Türkiye'nin büyük bir kısmını etkileyen sıcak hava ve nem dalgası, sadece bunaltmakla kalmıyor. Aynı zamanda hayati riskler de oluşturuyor. İstanbul'da nem oranının yüzde 99 ile rekor seviyelere ulaşmasının ardından Gastroenteroloji Uzmanı Prof. Dr. Vedat Göral, nem çarpması ve sıcak çarpmasının birbirinden farklı olduğunu ve her ikisinin de sağlık açısından büyük riskler barındırdığını ifade ediyor.
BULANTI, ATEŞ VE KUSMAYA DİKKAT!
Nem çarpması, yüksek nemin olduğu ortamlarda vücudun terleme mekanizmasını etkileyerek soğutma yeteneğini azaltması sonucu ortaya çıkar.

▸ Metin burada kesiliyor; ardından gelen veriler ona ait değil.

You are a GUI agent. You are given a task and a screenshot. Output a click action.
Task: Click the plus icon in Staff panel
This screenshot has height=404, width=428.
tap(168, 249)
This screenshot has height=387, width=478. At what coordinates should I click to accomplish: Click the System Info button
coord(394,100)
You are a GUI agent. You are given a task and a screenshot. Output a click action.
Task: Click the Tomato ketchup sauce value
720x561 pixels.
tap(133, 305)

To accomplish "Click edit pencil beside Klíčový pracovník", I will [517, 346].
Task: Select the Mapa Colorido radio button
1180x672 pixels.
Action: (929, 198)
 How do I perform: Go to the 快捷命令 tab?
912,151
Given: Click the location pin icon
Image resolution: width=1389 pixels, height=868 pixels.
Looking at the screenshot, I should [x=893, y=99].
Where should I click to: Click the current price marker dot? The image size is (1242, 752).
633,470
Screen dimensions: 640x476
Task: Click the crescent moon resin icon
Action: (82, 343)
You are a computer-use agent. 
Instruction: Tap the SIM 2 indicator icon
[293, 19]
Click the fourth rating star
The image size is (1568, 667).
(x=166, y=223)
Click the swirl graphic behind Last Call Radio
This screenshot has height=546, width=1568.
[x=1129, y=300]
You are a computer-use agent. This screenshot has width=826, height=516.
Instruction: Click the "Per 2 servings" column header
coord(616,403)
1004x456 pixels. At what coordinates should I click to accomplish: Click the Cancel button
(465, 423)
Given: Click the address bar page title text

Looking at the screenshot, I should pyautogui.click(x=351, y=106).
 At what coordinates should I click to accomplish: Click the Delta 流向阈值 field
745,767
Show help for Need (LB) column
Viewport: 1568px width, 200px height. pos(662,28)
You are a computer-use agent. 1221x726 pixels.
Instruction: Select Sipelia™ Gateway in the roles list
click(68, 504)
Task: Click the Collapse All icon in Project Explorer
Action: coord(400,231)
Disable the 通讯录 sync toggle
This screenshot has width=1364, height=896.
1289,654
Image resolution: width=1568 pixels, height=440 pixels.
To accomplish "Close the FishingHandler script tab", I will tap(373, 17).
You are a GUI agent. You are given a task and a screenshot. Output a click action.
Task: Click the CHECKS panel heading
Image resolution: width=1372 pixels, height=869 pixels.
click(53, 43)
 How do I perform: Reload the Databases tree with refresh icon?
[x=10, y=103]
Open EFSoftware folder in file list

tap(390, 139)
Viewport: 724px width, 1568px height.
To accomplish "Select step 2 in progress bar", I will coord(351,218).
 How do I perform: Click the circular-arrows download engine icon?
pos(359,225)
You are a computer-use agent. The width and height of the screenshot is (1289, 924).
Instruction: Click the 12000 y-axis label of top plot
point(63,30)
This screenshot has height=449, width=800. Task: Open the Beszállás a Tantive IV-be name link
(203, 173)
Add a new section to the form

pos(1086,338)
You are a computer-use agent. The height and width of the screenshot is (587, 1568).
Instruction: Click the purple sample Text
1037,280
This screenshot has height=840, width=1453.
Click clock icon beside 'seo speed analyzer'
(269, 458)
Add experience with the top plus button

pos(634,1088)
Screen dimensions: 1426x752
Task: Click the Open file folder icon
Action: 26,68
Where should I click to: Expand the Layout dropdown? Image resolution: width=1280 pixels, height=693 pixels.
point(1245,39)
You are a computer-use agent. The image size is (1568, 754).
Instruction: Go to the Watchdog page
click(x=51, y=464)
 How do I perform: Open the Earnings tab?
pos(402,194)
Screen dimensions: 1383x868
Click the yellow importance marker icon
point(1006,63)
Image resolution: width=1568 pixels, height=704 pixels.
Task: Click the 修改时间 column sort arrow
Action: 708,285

Aşırı terleme, halsizlik, baş ağrısı, baş dönmesi, bulantı ve kusma, vücudun tehlikeye karşı ilk alarmıdır. Yaşlılar, bebekler ve kronik hastalar en riskli gruptur. Isı çarpması ise vücut sıcaklığının aşırı yükselmesi ve terleme mekanizmasının başarısız olması sonucu ortaya çıkar. Yüksek hayati tehlike arz eder. Cilt kızarır, kurur ve terleme durur; bilinç kaybı, nöbet geçirme gibi ciddi belirtiler görülür. Risk grubunda bebeklerden yaşlılara kadar geniş bir kitle vardır.
BUHAR BEYNE GİDEN KANI AZALTIYOR
Yüksek nemli havanın damarlar ve kaslar, sinir sistemi ve kan pH'ının düzenlenmesinde hayati öneme sahip elektrolitler üzerindeki olumsuz etkiler oluşturuyor. Yeterince su içilmemişse, damarlar genişler ve beyne giden kan akışı azalır, bayılma riski artar. Ayakta kalma veya otururken aniden kalkma durumunda bayılma riski yüksektir. Kas krampları veya spazmlar, elektrolit kaybının belirtileridir. Nemli ortamlarda mantar enfeksiyonu riskine dikkat edilmeli. Kişisel temizlik ve gıda hijyenine çok dikkat edilmeli. Ayrıca, nem ve ısı artışında mide daha asidik hale gelebilir.